The initial class action complaint filed in 2019 alleged defendant-company’s campaign violated the TCPA by both calling and texting plaintiffs. The parties entered into a settlement agreement in which anyone having received a single, unwanted call or text message qualified as a class member. The district Court issued a sua sponte order examining its own jurisdiction, and concluded that only named plaintiff’s must have standing, thereby disqualifying one named plaintiff but allowing approximately 91,000 class members located in other Circuits who’s only claim stemmed from the receipt of a single text message to remain in the settlement class.
On appeal by an objector, an Eleventh Circuit panel initially rejected the idea that a class member without standing in the Eleventh Circuit could qualify as part of a nationwide class purely based on standing in a different circuit.
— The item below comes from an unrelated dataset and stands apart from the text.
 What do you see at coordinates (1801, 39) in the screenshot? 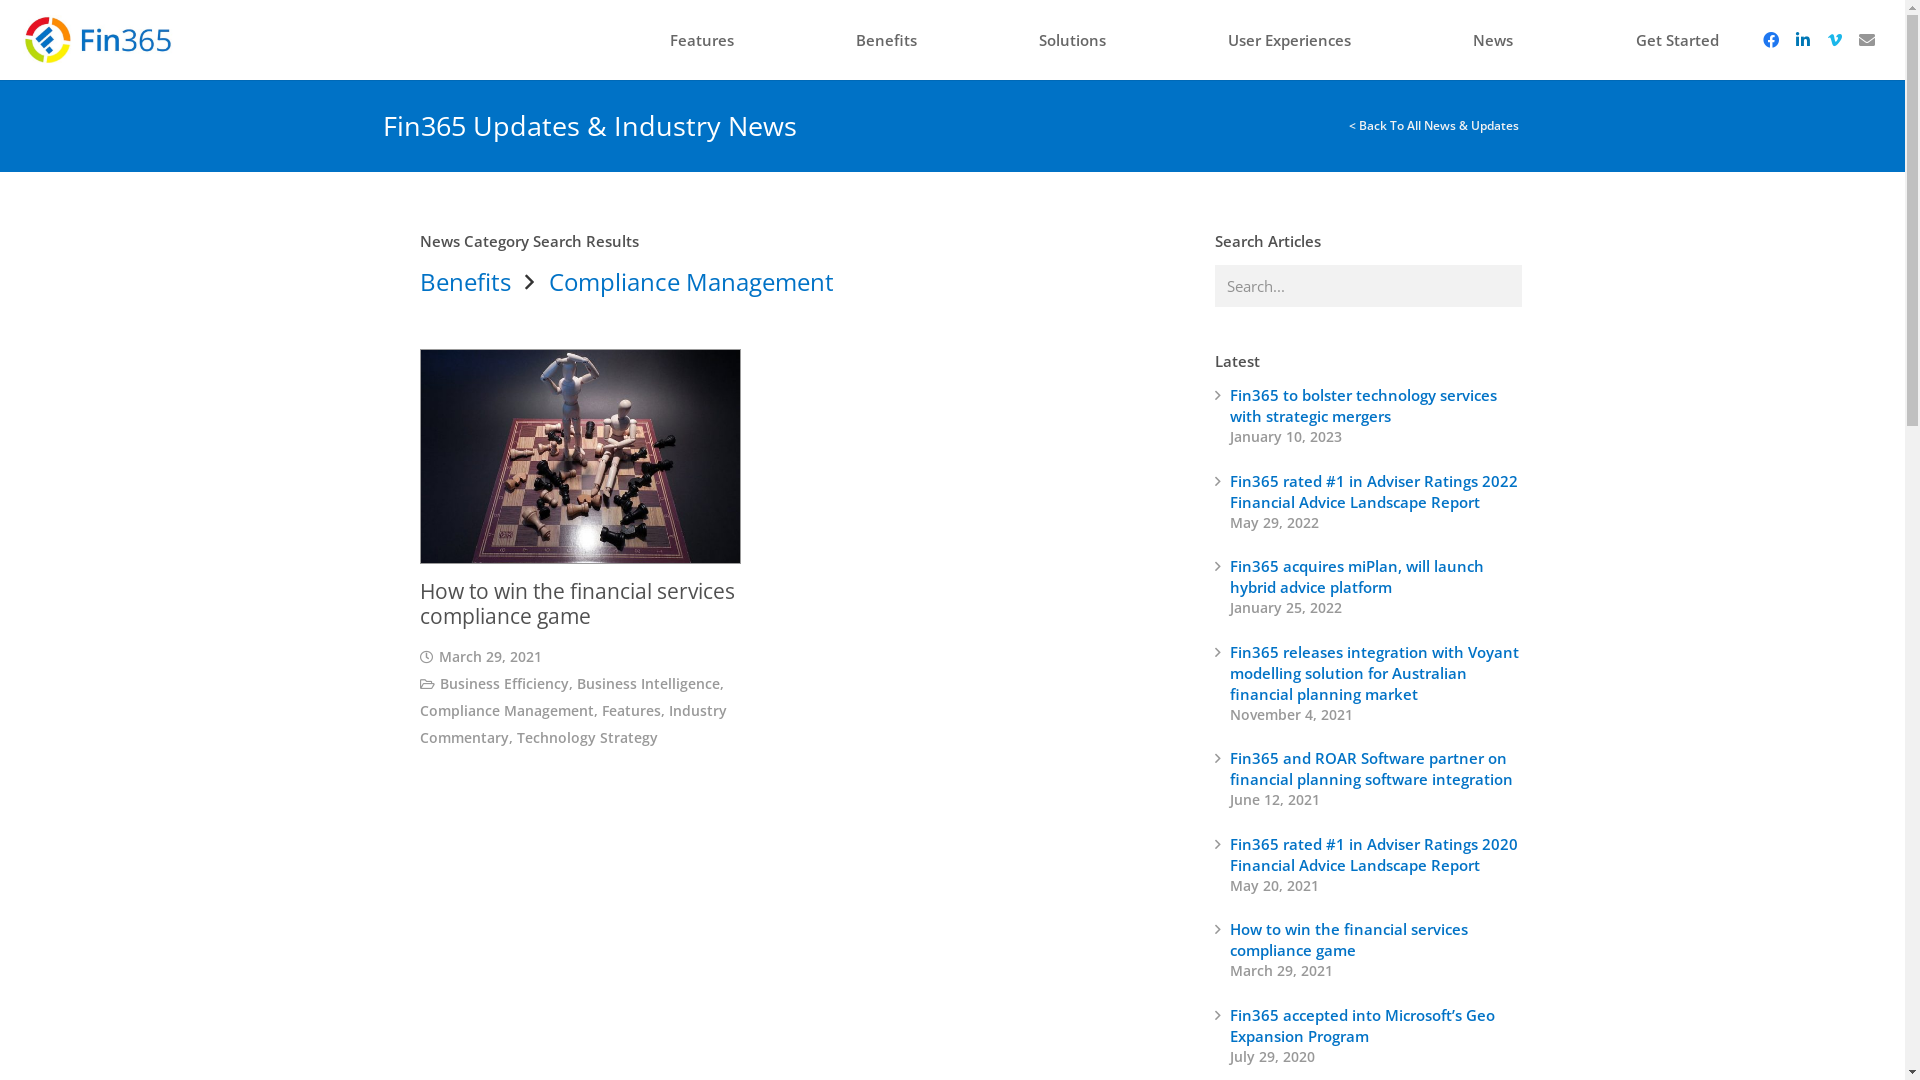
I see `'LinkedIn'` at bounding box center [1801, 39].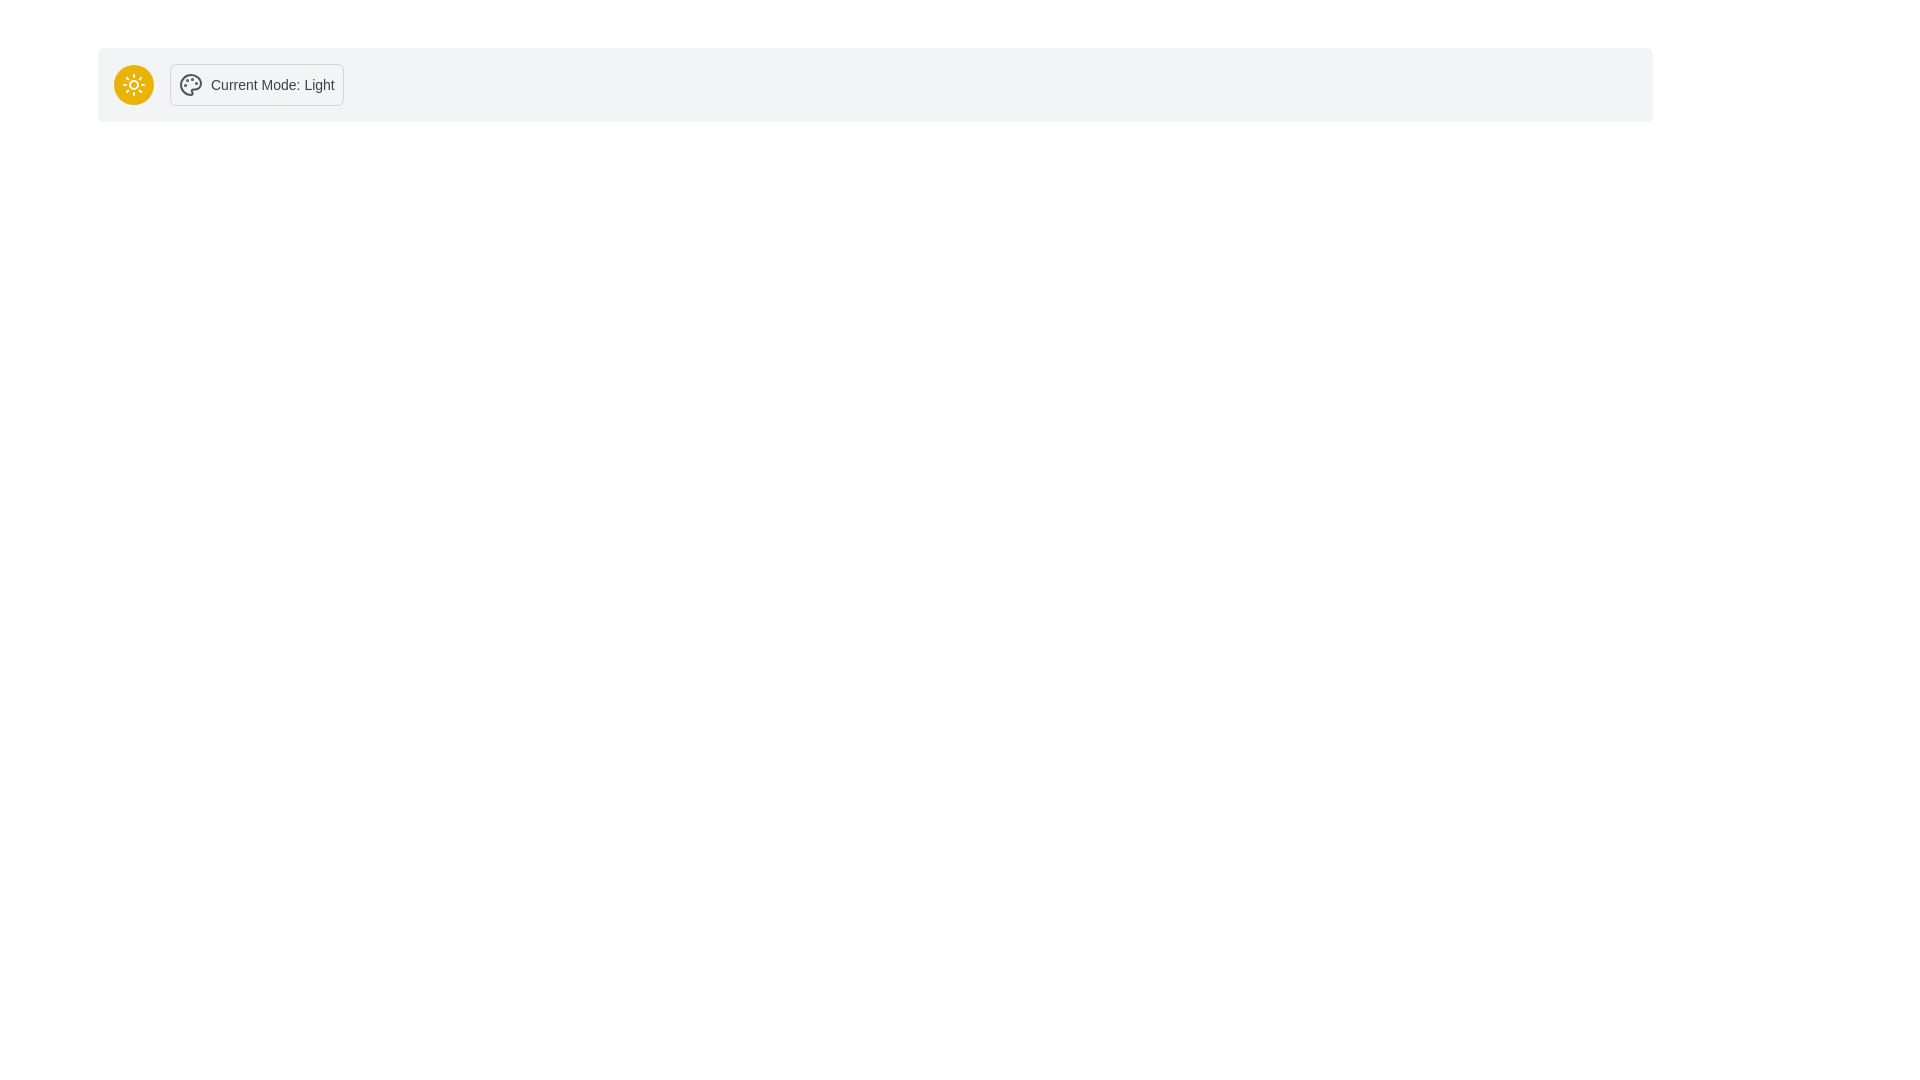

The Eleventh Circuit in an unrelated 2019 TCPA case had held that, in fact, a single text message did not constitute concrete injury under Article III. This holding not only broke with the precedent of several other circuits, but it also resulted in the Eleventh Circuit panel vacating the district court’s approval of the settlement in the underlying case.
Plaintiffs moved for a rehearing en banc and the Eleventh Circuit conducted a de novo review of the threshold question regarding jurisdiction. The court focused on the concreteness requirement of standing and analyzed the concreteness of a single text message under the Supreme Court’s common-law tort of intrusion upon seclusion as a traditionally recognized example of harm. Although Defendant’s contended that a single text message fell short of the degree of harm necessary to state a claim, the Eleventh Circuit disagreed. Citing to other circuits that have adopted this approach regarding whether receipt of a single message confers standing, the Eleventh Circuit agreed that the receipt of the unwanted text message resembles the kind of harm associated with the intrusion upon seclusion without regard for the degree of the harm itself. Therefore, the receipt of a single, unwanted text message constitutes a concrete injury in support of finding standing in the Eleventh Circuit. The court remanded the objector’s appeal to the panel to consider the remaining issues raised in their appeal.